Set in huge bold letters, the headline screamed across Page 1 of the paper on Oct. 30, 1975. In six taut syllables, it brought home its message with the power of a knockout punch: At the height of New York's fiscal crisis, President Gerald R. Ford had declined to bail the city out.Powerful. The pen is mighty.
Those six syllables, as Mr. Ford later acknowledged, almost certainly lost him New York State in his 1976 race against Jimmy Carter, and with it, the presidency.
The NYT, which had to resist saying Brink "dropped dead," does poke fun at itself:
The corresponding headline in The New York Times that day, FORD, CASTIGATING CITY, ASSERTS HE'D VETO FUND GUARANTEE; OFFERS BANKRUPTCY BILL, remains unsung.
3 comments:
Ford did the correct thing. The government ought not be in the business of bailing out other governments (or businesses: Iacocca, etc.)
Though not categorically opposed to bailouts, I agree with dave that the NYC decision was correct. Supposedly Ford could have carried NY anyway by campaigning vigorously upstate (no love for NYC there). NY Republicans complained that he unnecessarily wrote off the state.
Of course, Brink's headline is trumped by another one,"Ford Pardons Nixon." It outraged me at the time, but it was the right decision too. The country needed to focus on its significant problems and look to the future, not wallow for years in Nixon trials.
I view the NY and Nixon decisions as unpopular but statesmanlike. All by themselves they would not have cost Ford reelection.
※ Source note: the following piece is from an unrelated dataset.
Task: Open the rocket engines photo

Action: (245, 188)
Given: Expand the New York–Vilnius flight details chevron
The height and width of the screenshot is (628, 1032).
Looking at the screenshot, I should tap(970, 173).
Reagan's running against Ford divided the Republicans and helped set Ford up for losing, just as Ted Kennedy's candidacy would weaken Jimmy Carter in 1980. (I think Reagan is the most important president since FDR, but his 1976 actions were about Reagan, not about the Republican party.)
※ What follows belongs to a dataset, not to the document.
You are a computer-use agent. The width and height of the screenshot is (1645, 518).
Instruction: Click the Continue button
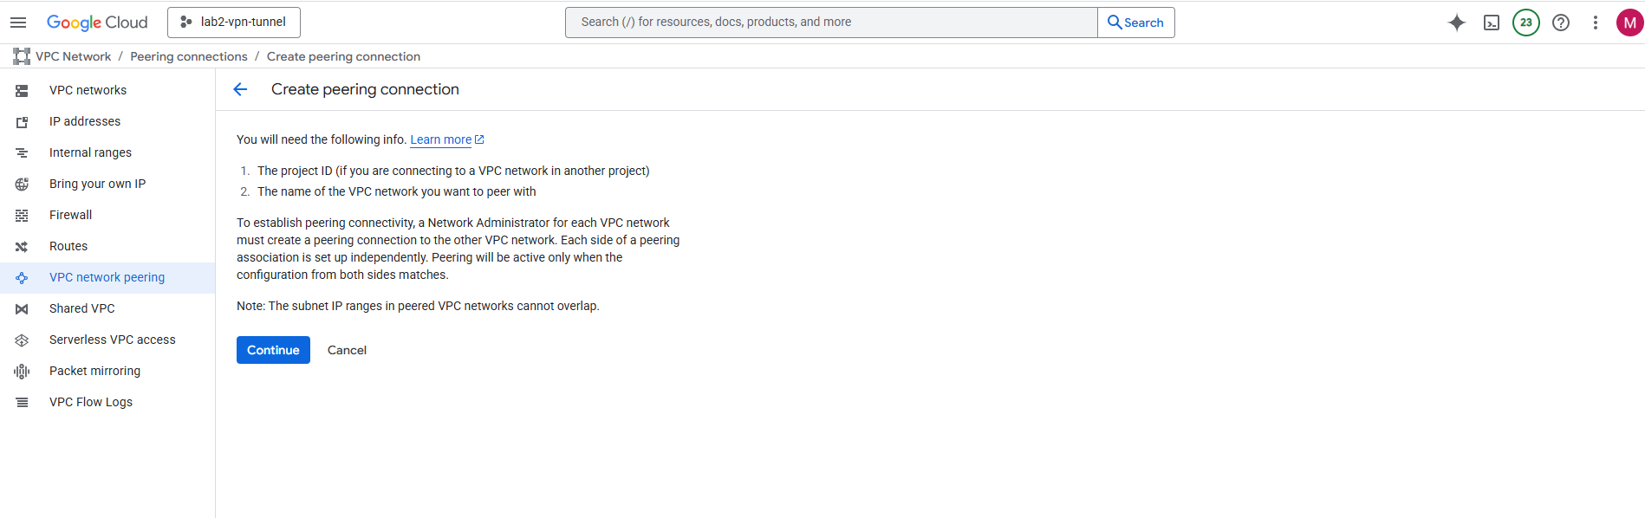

The avoidable thing that might have made the difference was the Poland gaffe in the debate. Afaik, a sitting president had never debated his opponent, and Ford made a gutsy move in meeting 'nuclear physicist' Carter head on. However, during the debate Ford said, and iirc declined the opportunity to correct himself, that Poland was not dominated by the Soviet Union (maybe he meant the Polish spirit was unbroken, but what was he thinking??). There wasn't time to recover and Carter won.
"A fly may sting a stately horse and make him wince; but one is but an insect, and the other is a horse still." Mr. Brink, you were good enough at your profession to earn a footnote in history. Rest in peace.
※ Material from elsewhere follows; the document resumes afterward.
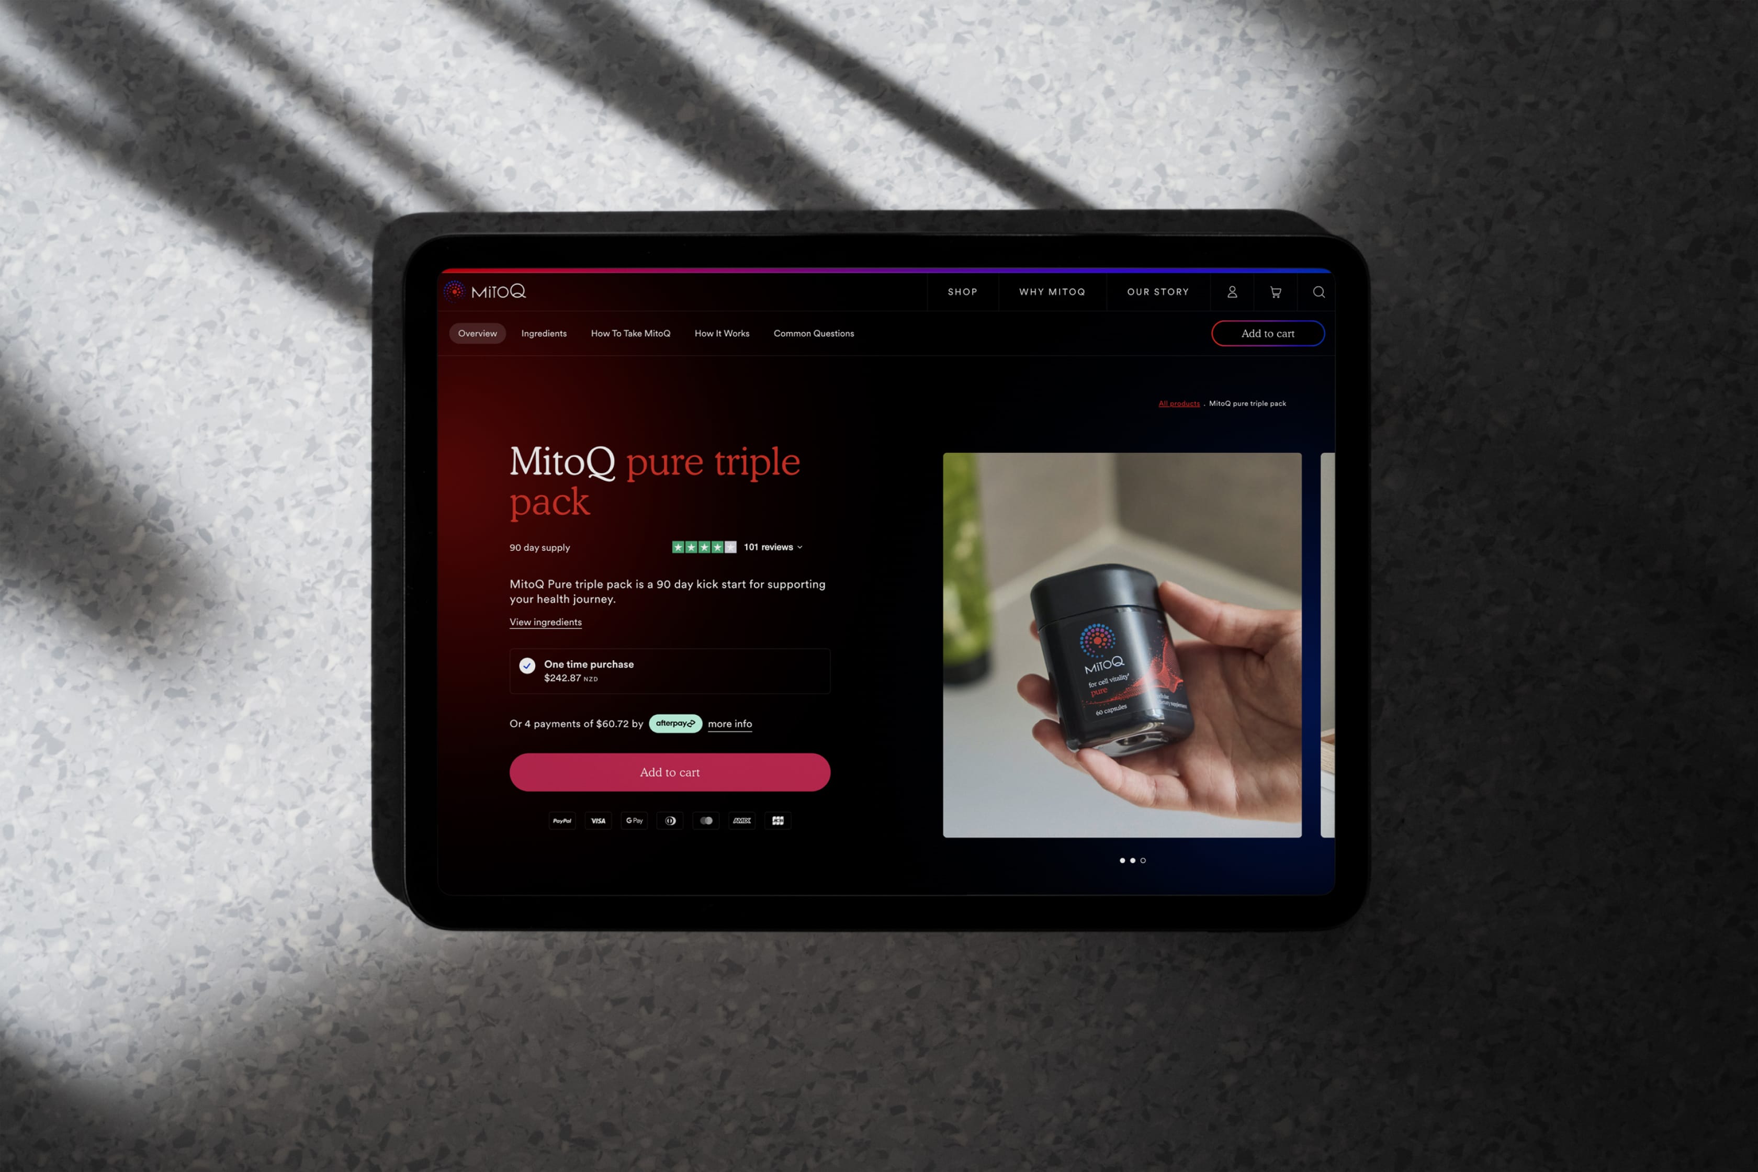Click the Mastercard payment icon
Viewport: 1758px width, 1172px height.
click(x=707, y=821)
I think well of Gerry Ford. He wasn't fully up to the occasion, but the country could have done far worse. I hope history gives him, like Truman, generous extra credit for doing his best.
Mister we could use a man like Gerry Ford again. A President who tries to do the right thing even at the expense of special interests and his/her prospects in the next election?
The next great hero in this nation will be the President who sacrifices a second term to make the fiscal changes needed to ensure the survival of the nation.